Hepatic von Meyenburg complex: a trigger of severe portal hypertension.

To the Editor:

Multiple bile duct hamartoma [von Meyenburg complex (VMC)] is a benign liver malformation that includes biliary cystic lesions with congenital hepatic fibrosis causing ductal plate malformations (1–7). It is generally asymptomatic and tends to be identified either at autopsy or during histological examinations (1). We report a very rare case of severe portal hypertension caused by VMC diagnosed by magnetic resonance cholangiopancreatography (MRCP) and histopathology.

Case report

An 88-year-old female was hospitalized with hypoxic orthopnoea, abdominal fullness and leg oedema.
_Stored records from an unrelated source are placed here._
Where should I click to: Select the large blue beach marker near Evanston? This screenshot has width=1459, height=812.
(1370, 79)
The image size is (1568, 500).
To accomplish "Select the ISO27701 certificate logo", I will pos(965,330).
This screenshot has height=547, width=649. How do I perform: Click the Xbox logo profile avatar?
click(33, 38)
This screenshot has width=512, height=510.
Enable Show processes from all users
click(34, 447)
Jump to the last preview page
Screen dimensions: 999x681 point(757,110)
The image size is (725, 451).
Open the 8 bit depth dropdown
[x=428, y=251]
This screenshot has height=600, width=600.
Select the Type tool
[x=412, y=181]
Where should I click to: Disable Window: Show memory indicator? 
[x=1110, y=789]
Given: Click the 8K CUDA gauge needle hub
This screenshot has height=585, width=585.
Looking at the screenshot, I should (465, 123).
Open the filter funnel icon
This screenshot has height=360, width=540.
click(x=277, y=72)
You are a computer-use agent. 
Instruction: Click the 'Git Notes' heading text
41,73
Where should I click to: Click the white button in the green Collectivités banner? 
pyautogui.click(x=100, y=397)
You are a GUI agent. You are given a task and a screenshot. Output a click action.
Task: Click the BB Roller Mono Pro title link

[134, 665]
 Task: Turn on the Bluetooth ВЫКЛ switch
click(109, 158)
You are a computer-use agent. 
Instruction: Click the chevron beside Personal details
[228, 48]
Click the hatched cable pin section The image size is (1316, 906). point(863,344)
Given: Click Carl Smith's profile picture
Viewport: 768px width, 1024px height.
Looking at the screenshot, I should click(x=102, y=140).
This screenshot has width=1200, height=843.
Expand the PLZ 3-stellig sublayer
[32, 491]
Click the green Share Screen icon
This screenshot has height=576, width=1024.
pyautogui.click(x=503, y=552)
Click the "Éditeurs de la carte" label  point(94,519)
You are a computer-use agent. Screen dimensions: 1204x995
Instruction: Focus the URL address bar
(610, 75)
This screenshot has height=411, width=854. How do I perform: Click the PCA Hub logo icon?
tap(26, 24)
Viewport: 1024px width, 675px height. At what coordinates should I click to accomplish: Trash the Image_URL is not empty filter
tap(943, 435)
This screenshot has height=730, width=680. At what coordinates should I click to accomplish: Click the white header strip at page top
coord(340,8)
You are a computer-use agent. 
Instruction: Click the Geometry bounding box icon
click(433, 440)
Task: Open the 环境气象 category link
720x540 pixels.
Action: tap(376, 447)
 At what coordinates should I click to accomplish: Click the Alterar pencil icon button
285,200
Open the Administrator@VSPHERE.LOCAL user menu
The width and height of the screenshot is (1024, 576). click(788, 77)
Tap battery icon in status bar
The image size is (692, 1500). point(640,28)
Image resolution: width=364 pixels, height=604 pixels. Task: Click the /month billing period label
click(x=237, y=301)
Arterial blood gas analysis revealed 88% oxygen saturation. A chest X-ray revealed a widespread right pleural effusion. Past history was unremarkable. Laboratory tests showed normal liver chemistry except for mild elevations of alkaline phosphatase and γ-glutamyl transpeptidase. Antinuclear antibody and antimitochondrial-2 antibody were negative. Serology for hepatitis B virus, hepatitis C virus and HIV were negative. Tumour markers showed: α-foetoprotein, 2.4 ng/ml (0–20 ng/ml); carbohydrate antigen 19-9, 56.6 U/ml (0–37 U/ml); and carcinoembryonic antigen, 9.0 ng/ml (0–5.0 ng/ml). Endoscopy revealed large oesophageal varices in the mid-oesophagus. Abdominal computed tomography revealed multiple cystic images in the whole liver and both kidneys, some ascites and mild splenomegaly (Fig. 1A). The intrahepatic and extrahepatic bile ducts were not dilated. No evidence of cirrhosis, heart failure or renal dysfunction was observed. Especially, brain natriuretic peptide, human atrial natriuretic peptide and cardiac ejection fraction were normal. Furthermore, no malignant lesion or vessel thrombus was seen. MRCP T2-weighted sequences showed multiple small hyperintense lesions <1 cm diameter and normal intrahepatic and extrahepatic bile ducts (Fig. 1B). Inferior vena cavography and hepatic venography showed no angiostenosis or thrombus in the major blood vessels. Hepatic venous pressure gradient was 14 mmHg. Therefore, VMC or multiple liver cysts were strongly suspected. A liver biopsy revealed diffuse bile duct hamartomas arising in the portal region. Haematoxylin–eosin staining showed bile duct microhamartomas consisting of circumscribed fibrous areas containing many irregularly dilated bile duct structures and only a few narrowed vessels in the portal region (Fig. 1C). A narrowing of the portal vein might have occurred. Therefore, a diagnosis of VMC with portal hypertension was confirmed. We believe that the displacement of the portal vein triggered portal hypertension. Furosemide therapy rapidly improved the patient's condition. One year later, the patient's condition has remained stable on diuretic treatment. However, a follow-up endoscopy showed mid-oesophageal varices unchanged from the previous.

Fig. 1

(A) Axial computed tomography 42 × 42 mm (300 × 300 DPI). (B) T2-weighted magnetic resonance cholangiogram shows numerous high-signal-intensity liver lesions and no communication between these and the normal-sized intra- and extrahepatic biliary system. 42 × 42 mm (300 × 300 DPI). (C) Photomicrograph (original magnification, × 40; H&E stain) shows a portal region (arrowheads) containing several cystic spaces, which are interspersed with fibrous stroma and lined by a layer of biliary epithelium (arrows). 84 × 63 mm (300 × 300 DPI).

Discussion

This is the first report of a VMC patient with severe symptoms due to portal hypertension. Magnetic resonance imaging is generally useful for the diagnosis of VMC (2, 3). This condition is incidentally detected in from 0.5 to 5.6% of autopsies (1) and is generally asymptomatic. In contrast, our patient presented with severe portal hypertension. It was thought that portal hypertension was due to displacement of the portal vein by the presence of VMC. As a result, severe pleural effusion, ascites and oesophageal varices developed. Previous reports described VMC cases with epigastric pain (4, 5). However, those were not pure VMC cases.

In contrast, there are only a few published VMC reports supporting the current findings (5–7). Brancatelli et al. (7) described portal hypertension that occurred from fibropolycystic liver disease. Their observations are helpful for our clinical perspective. Despite furosemide treatment, oesophageal varices remained unchanged, indicating the presence of persisting portal hypertension in the setting of VMC.

In conclusion, VMC can trigger severe symptoms requiring urgent and continuous treatment. The present case therefore fell outside of the traditional diagnostic criteria and management guidelines for VMC. These findings suggest that the concept of VMC may require modification because it does not apply to all cases. In addition, the clinicopathological and radiological features of VMC, as well as the pathogenesis need further study and clarification.